**Task**
For each entry that follows, produce an exact copy.

**Task material**

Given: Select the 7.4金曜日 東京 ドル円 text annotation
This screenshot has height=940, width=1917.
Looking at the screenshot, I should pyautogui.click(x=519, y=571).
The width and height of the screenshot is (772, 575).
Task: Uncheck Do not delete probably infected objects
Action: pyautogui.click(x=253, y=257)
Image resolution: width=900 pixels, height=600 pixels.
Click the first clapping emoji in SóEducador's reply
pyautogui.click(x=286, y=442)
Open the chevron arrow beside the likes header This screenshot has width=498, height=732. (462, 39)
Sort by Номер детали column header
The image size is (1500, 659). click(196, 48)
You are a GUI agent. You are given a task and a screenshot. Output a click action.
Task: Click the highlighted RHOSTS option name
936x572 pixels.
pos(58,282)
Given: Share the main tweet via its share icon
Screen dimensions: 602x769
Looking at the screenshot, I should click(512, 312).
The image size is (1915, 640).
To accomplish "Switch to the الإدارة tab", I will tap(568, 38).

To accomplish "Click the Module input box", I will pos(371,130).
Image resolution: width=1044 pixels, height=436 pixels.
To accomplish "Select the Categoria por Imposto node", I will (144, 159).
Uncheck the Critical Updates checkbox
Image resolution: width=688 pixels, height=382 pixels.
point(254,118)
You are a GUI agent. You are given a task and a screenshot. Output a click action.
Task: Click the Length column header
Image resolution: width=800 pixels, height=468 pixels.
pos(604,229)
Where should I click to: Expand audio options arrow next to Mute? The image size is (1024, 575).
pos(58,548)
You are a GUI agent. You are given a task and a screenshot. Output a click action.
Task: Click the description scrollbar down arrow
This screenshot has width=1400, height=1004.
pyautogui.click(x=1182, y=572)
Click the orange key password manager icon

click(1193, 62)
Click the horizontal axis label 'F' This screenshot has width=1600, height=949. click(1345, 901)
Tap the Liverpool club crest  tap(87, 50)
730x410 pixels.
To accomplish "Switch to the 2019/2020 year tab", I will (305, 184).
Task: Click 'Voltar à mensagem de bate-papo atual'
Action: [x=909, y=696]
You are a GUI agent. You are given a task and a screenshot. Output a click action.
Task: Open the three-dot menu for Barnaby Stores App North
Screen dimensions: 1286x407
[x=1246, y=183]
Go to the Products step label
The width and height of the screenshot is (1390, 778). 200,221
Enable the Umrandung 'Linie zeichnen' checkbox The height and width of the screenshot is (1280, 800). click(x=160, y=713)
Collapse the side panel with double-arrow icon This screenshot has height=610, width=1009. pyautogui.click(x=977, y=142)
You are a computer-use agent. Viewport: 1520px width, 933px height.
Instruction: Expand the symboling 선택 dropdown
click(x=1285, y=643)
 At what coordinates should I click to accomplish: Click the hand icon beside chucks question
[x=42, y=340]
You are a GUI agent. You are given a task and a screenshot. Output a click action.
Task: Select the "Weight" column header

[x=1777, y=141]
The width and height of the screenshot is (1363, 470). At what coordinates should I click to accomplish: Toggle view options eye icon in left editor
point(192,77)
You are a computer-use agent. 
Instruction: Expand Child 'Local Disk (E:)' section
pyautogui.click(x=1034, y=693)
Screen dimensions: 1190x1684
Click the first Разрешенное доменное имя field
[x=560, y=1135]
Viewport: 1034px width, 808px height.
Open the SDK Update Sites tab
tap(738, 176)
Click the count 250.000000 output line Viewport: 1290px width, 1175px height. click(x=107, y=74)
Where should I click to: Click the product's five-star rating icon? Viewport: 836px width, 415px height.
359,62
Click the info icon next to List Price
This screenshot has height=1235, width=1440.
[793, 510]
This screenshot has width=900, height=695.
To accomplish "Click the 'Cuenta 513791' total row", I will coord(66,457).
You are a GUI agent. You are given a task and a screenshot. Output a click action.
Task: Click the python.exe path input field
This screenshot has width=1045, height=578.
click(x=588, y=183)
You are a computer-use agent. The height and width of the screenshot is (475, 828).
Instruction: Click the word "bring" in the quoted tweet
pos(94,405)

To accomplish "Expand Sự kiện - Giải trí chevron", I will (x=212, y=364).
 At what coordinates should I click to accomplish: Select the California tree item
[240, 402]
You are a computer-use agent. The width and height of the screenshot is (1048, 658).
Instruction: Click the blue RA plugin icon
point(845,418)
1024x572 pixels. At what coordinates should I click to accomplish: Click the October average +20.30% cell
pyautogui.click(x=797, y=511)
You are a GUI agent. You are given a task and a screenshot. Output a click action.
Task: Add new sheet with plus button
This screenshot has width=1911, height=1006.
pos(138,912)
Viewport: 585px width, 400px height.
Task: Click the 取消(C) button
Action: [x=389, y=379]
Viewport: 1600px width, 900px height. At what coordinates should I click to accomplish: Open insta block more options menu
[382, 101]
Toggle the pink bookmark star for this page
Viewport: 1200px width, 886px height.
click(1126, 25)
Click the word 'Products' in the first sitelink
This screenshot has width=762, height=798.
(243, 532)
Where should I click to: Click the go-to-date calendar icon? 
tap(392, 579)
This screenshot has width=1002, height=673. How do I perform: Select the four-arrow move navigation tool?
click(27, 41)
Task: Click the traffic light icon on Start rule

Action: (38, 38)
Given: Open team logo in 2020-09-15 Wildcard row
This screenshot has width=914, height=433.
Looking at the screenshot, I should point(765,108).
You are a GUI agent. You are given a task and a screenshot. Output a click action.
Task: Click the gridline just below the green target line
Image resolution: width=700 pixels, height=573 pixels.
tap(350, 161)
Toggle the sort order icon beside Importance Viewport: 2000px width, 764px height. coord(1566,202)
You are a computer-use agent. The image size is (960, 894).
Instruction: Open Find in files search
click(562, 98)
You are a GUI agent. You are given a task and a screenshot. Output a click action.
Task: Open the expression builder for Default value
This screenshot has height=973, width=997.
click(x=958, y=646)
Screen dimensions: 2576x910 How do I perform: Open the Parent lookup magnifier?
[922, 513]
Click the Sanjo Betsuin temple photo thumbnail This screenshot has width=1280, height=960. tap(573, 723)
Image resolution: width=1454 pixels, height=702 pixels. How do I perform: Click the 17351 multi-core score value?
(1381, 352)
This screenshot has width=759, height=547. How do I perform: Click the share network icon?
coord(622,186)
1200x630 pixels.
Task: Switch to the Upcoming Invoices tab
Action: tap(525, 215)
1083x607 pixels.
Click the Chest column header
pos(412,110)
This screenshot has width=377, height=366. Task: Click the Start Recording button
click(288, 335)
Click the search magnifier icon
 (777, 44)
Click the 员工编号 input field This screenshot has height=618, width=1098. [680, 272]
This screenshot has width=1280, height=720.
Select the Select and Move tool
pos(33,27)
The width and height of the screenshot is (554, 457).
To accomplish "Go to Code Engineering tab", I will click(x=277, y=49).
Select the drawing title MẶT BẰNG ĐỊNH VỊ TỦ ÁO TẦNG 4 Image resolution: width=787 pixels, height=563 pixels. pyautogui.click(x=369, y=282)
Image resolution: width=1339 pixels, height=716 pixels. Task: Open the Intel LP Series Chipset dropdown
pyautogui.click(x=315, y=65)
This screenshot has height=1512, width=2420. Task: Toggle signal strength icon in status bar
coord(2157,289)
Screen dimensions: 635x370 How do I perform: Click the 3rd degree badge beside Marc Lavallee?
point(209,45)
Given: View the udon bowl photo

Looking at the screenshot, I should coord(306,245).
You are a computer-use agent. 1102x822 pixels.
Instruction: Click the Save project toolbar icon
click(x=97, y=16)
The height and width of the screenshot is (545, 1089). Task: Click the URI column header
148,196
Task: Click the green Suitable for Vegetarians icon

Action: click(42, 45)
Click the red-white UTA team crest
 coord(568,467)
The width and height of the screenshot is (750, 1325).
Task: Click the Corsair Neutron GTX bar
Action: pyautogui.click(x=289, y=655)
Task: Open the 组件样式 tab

**Expected output**
Given: Select the 7.4金曜日 東京 ドル円 text annotation
This screenshot has height=940, width=1917.
Looking at the screenshot, I should pyautogui.click(x=519, y=571).
The width and height of the screenshot is (772, 575).
Task: Uncheck Do not delete probably infected objects
Action: pyautogui.click(x=253, y=257)
Image resolution: width=900 pixels, height=600 pixels.
Click the first clapping emoji in SóEducador's reply
pyautogui.click(x=286, y=442)
Open the chevron arrow beside the likes header This screenshot has width=498, height=732. (462, 39)
Sort by Номер детали column header
The image size is (1500, 659). click(196, 48)
You are a GUI agent. You are given a task and a screenshot. Output a click action.
Task: Click the highlighted RHOSTS option name
936x572 pixels.
pos(58,282)
Given: Share the main tweet via its share icon
Screen dimensions: 602x769
Looking at the screenshot, I should click(512, 312).
The image size is (1915, 640).
To accomplish "Switch to the الإدارة tab", I will tap(568, 38).

To accomplish "Click the Module input box", I will pos(371,130).
Image resolution: width=1044 pixels, height=436 pixels.
To accomplish "Select the Categoria por Imposto node", I will (144, 159).
Uncheck the Critical Updates checkbox
Image resolution: width=688 pixels, height=382 pixels.
point(254,118)
You are a GUI agent. You are given a task and a screenshot. Output a click action.
Task: Click the Length column header
Image resolution: width=800 pixels, height=468 pixels.
pos(604,229)
Where should I click to: Expand audio options arrow next to Mute? The image size is (1024, 575).
pos(58,548)
You are a GUI agent. You are given a task and a screenshot. Output a click action.
Task: Click the description scrollbar down arrow
This screenshot has width=1400, height=1004.
pyautogui.click(x=1182, y=572)
Click the orange key password manager icon

click(1193, 62)
Click the horizontal axis label 'F' This screenshot has width=1600, height=949. click(1345, 901)
Tap the Liverpool club crest  tap(87, 50)
730x410 pixels.
To accomplish "Switch to the 2019/2020 year tab", I will (305, 184).
Task: Click 'Voltar à mensagem de bate-papo atual'
Action: [x=909, y=696]
You are a GUI agent. You are given a task and a screenshot. Output a click action.
Task: Open the three-dot menu for Barnaby Stores App North
Screen dimensions: 1286x407
[x=1246, y=183]
Go to the Products step label
The width and height of the screenshot is (1390, 778). 200,221
Enable the Umrandung 'Linie zeichnen' checkbox The height and width of the screenshot is (1280, 800). click(x=160, y=713)
Collapse the side panel with double-arrow icon This screenshot has height=610, width=1009. pyautogui.click(x=977, y=142)
You are a computer-use agent. Viewport: 1520px width, 933px height.
Instruction: Expand the symboling 선택 dropdown
click(x=1285, y=643)
 At what coordinates should I click to accomplish: Click the hand icon beside chucks question
[x=42, y=340]
You are a GUI agent. You are given a task and a screenshot. Output a click action.
Task: Select the "Weight" column header

[x=1777, y=141]
The width and height of the screenshot is (1363, 470). At what coordinates should I click to accomplish: Toggle view options eye icon in left editor
point(192,77)
You are a computer-use agent. 
Instruction: Expand Child 'Local Disk (E:)' section
pyautogui.click(x=1034, y=693)
Screen dimensions: 1190x1684
Click the first Разрешенное доменное имя field
[x=560, y=1135]
Viewport: 1034px width, 808px height.
Open the SDK Update Sites tab
tap(738, 176)
Click the count 250.000000 output line Viewport: 1290px width, 1175px height. click(x=107, y=74)
Where should I click to: Click the product's five-star rating icon? Viewport: 836px width, 415px height.
359,62
Click the info icon next to List Price
This screenshot has height=1235, width=1440.
[793, 510]
This screenshot has width=900, height=695.
To accomplish "Click the 'Cuenta 513791' total row", I will coord(66,457).
You are a GUI agent. You are given a task and a screenshot. Output a click action.
Task: Click the python.exe path input field
This screenshot has width=1045, height=578.
click(x=588, y=183)
You are a computer-use agent. The height and width of the screenshot is (475, 828).
Instruction: Click the word "bring" in the quoted tweet
pos(94,405)

To accomplish "Expand Sự kiện - Giải trí chevron", I will (x=212, y=364).
 At what coordinates should I click to accomplish: Select the California tree item
[240, 402]
You are a computer-use agent. The width and height of the screenshot is (1048, 658).
Instruction: Click the blue RA plugin icon
point(845,418)
1024x572 pixels. At what coordinates should I click to accomplish: Click the October average +20.30% cell
pyautogui.click(x=797, y=511)
You are a GUI agent. You are given a task and a screenshot. Output a click action.
Task: Add new sheet with plus button
This screenshot has width=1911, height=1006.
pos(138,912)
Viewport: 585px width, 400px height.
Task: Click the 取消(C) button
Action: [x=389, y=379]
Viewport: 1600px width, 900px height. At what coordinates should I click to accomplish: Open insta block more options menu
[382, 101]
Toggle the pink bookmark star for this page
Viewport: 1200px width, 886px height.
click(1126, 25)
Click the word 'Products' in the first sitelink
This screenshot has width=762, height=798.
(243, 532)
Where should I click to: Click the go-to-date calendar icon? 
tap(392, 579)
This screenshot has width=1002, height=673. How do I perform: Select the four-arrow move navigation tool?
click(27, 41)
Task: Click the traffic light icon on Start rule

Action: (38, 38)
Given: Open team logo in 2020-09-15 Wildcard row
This screenshot has width=914, height=433.
Looking at the screenshot, I should point(765,108).
You are a GUI agent. You are given a task and a screenshot. Output a click action.
Task: Click the gridline just below the green target line
Image resolution: width=700 pixels, height=573 pixels.
tap(350, 161)
Toggle the sort order icon beside Importance Viewport: 2000px width, 764px height. coord(1566,202)
You are a computer-use agent. The image size is (960, 894).
Instruction: Open Find in files search
click(562, 98)
You are a GUI agent. You are given a task and a screenshot. Output a click action.
Task: Open the expression builder for Default value
This screenshot has height=973, width=997.
click(x=958, y=646)
Screen dimensions: 2576x910 How do I perform: Open the Parent lookup magnifier?
[922, 513]
Click the Sanjo Betsuin temple photo thumbnail This screenshot has width=1280, height=960. tap(573, 723)
Image resolution: width=1454 pixels, height=702 pixels. How do I perform: Click the 17351 multi-core score value?
(1381, 352)
This screenshot has width=759, height=547. How do I perform: Click the share network icon?
coord(622,186)
1200x630 pixels.
Task: Switch to the Upcoming Invoices tab
Action: tap(525, 215)
1083x607 pixels.
Click the Chest column header
pos(412,110)
This screenshot has width=377, height=366. Task: Click the Start Recording button
click(288, 335)
Click the search magnifier icon
 (777, 44)
Click the 员工编号 input field This screenshot has height=618, width=1098. [680, 272]
This screenshot has width=1280, height=720.
Select the Select and Move tool
pos(33,27)
The width and height of the screenshot is (554, 457).
To accomplish "Go to Code Engineering tab", I will click(x=277, y=49).
Select the drawing title MẶT BẰNG ĐỊNH VỊ TỦ ÁO TẦNG 4 Image resolution: width=787 pixels, height=563 pixels. pyautogui.click(x=369, y=282)
Image resolution: width=1339 pixels, height=716 pixels. Task: Open the Intel LP Series Chipset dropdown
pyautogui.click(x=315, y=65)
This screenshot has height=1512, width=2420. Task: Toggle signal strength icon in status bar
coord(2157,289)
Screen dimensions: 635x370 How do I perform: Click the 3rd degree badge beside Marc Lavallee?
point(209,45)
Given: View the udon bowl photo

Looking at the screenshot, I should coord(306,245).
You are a computer-use agent. 1102x822 pixels.
Instruction: Click the Save project toolbar icon
click(x=97, y=16)
The height and width of the screenshot is (545, 1089). Task: Click the URI column header
148,196
Task: Click the green Suitable for Vegetarians icon

Action: click(42, 45)
Click the red-white UTA team crest
 coord(568,467)
The width and height of the screenshot is (750, 1325).
Task: Click the Corsair Neutron GTX bar
Action: pyautogui.click(x=289, y=655)
Task: Open the 组件样式 tab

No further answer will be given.